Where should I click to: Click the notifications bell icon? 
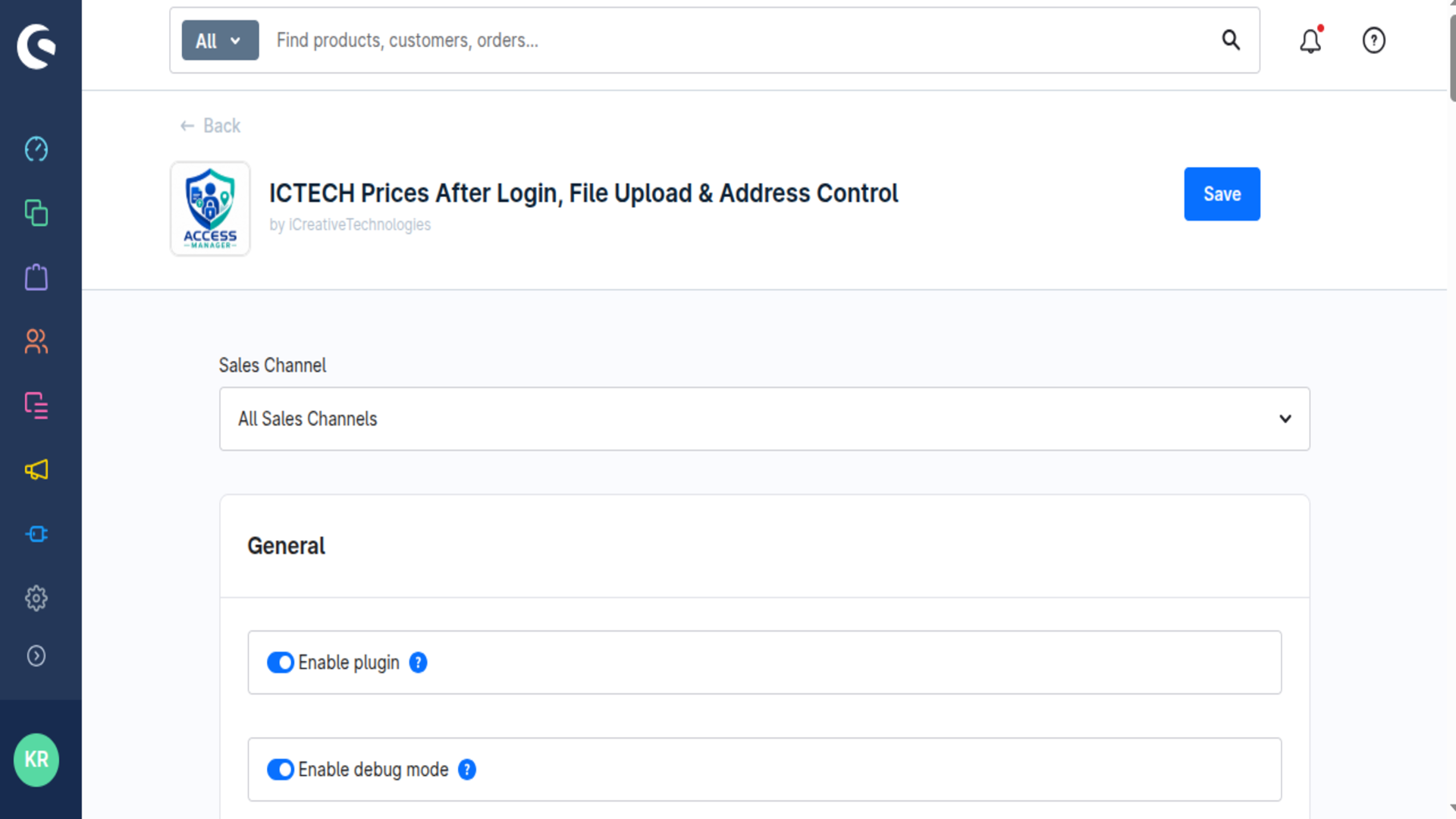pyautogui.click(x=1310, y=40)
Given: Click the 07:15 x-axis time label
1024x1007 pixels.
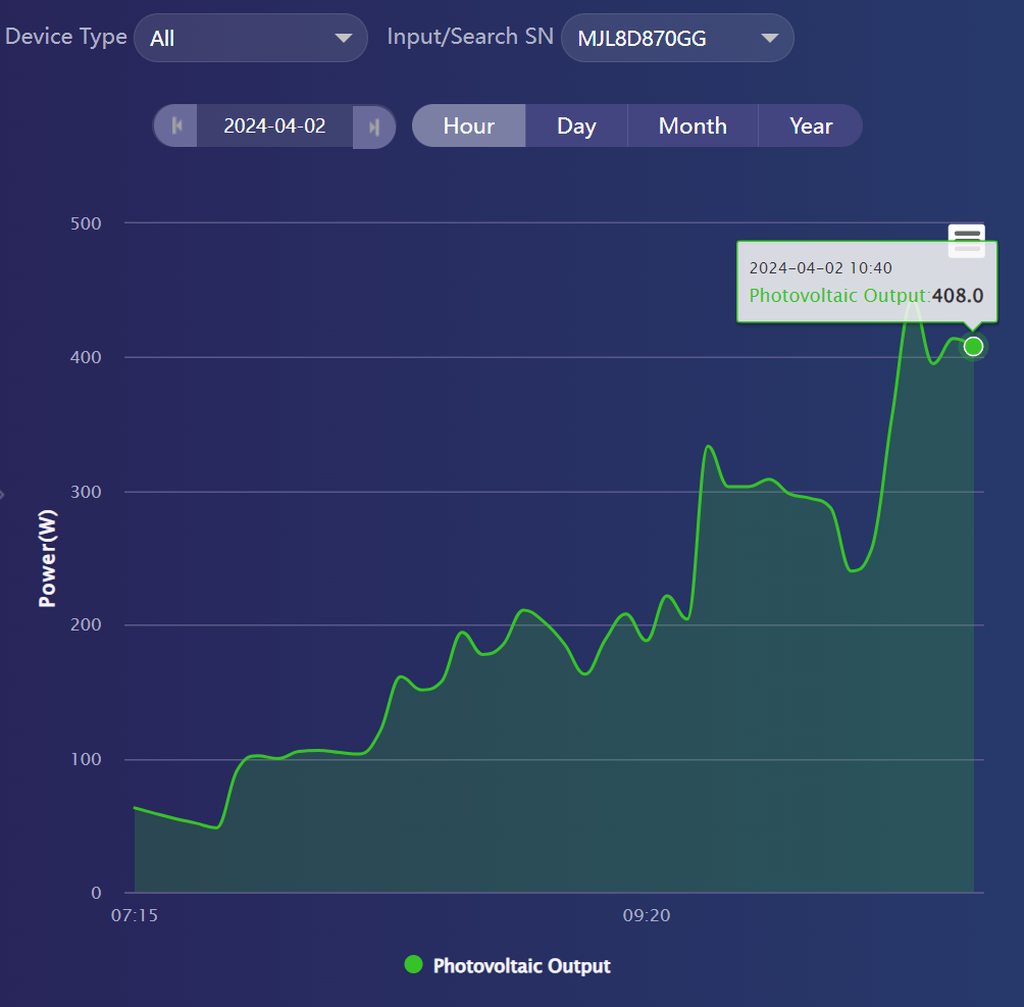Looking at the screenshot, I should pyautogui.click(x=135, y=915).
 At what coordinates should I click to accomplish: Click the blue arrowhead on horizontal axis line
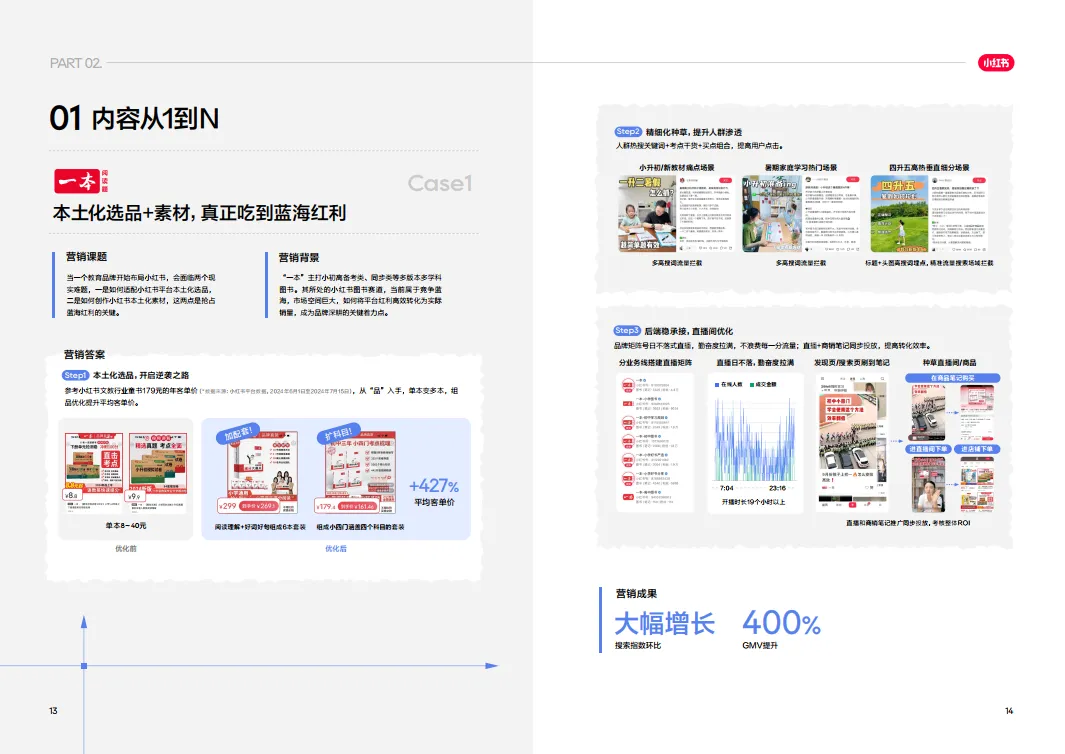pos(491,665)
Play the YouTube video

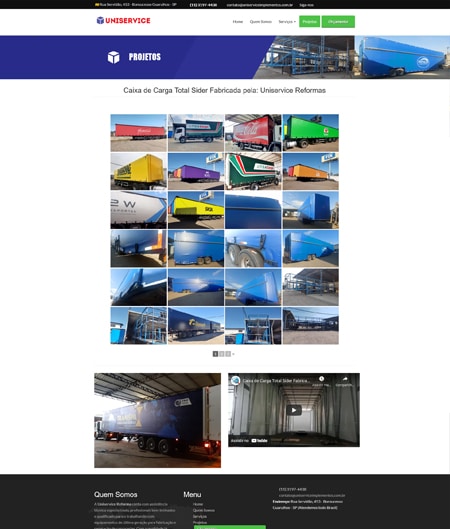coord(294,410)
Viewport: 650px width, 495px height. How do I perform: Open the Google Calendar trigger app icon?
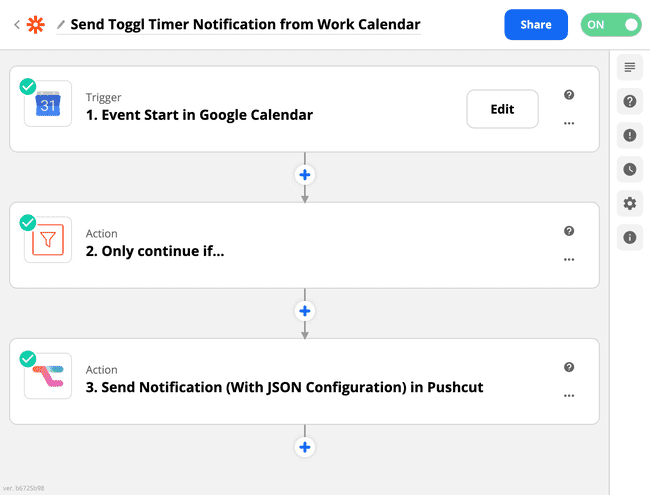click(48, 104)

□ □ □ □

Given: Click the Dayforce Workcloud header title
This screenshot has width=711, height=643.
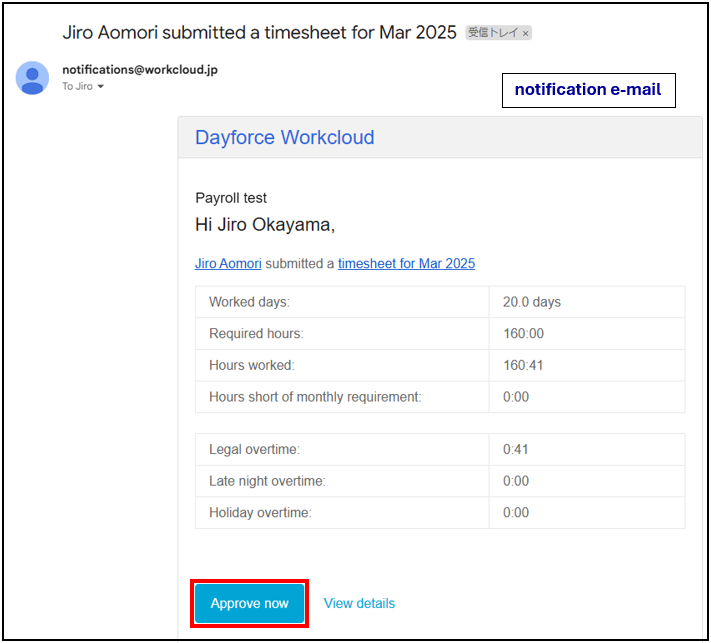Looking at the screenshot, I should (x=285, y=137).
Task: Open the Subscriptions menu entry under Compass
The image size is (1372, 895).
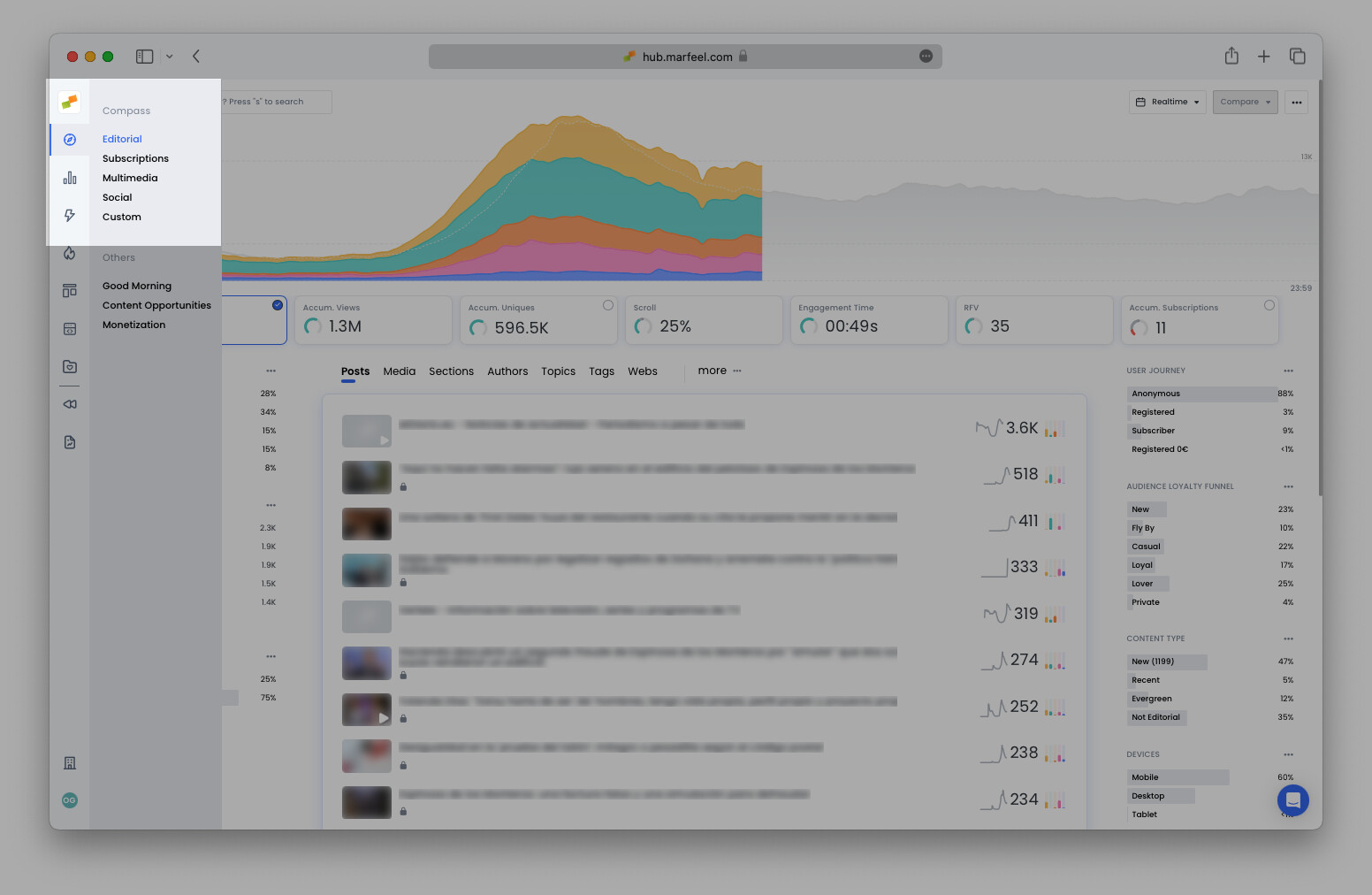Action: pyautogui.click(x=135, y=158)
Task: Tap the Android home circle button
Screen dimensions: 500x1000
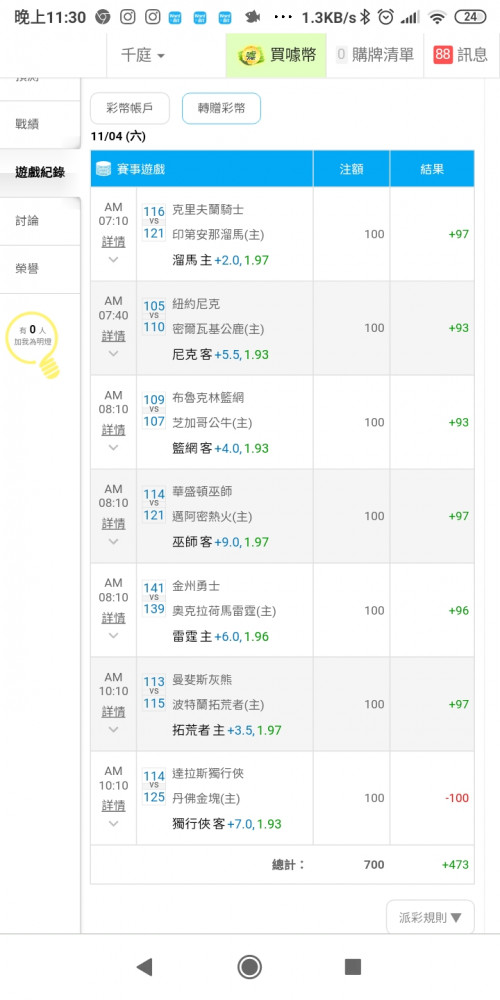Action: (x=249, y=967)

□ □ □ □

Task prompt:
Count the lines in the material that contain the string "icon", matching case exactly, and reply with only that number.

Solution for this exercise:
2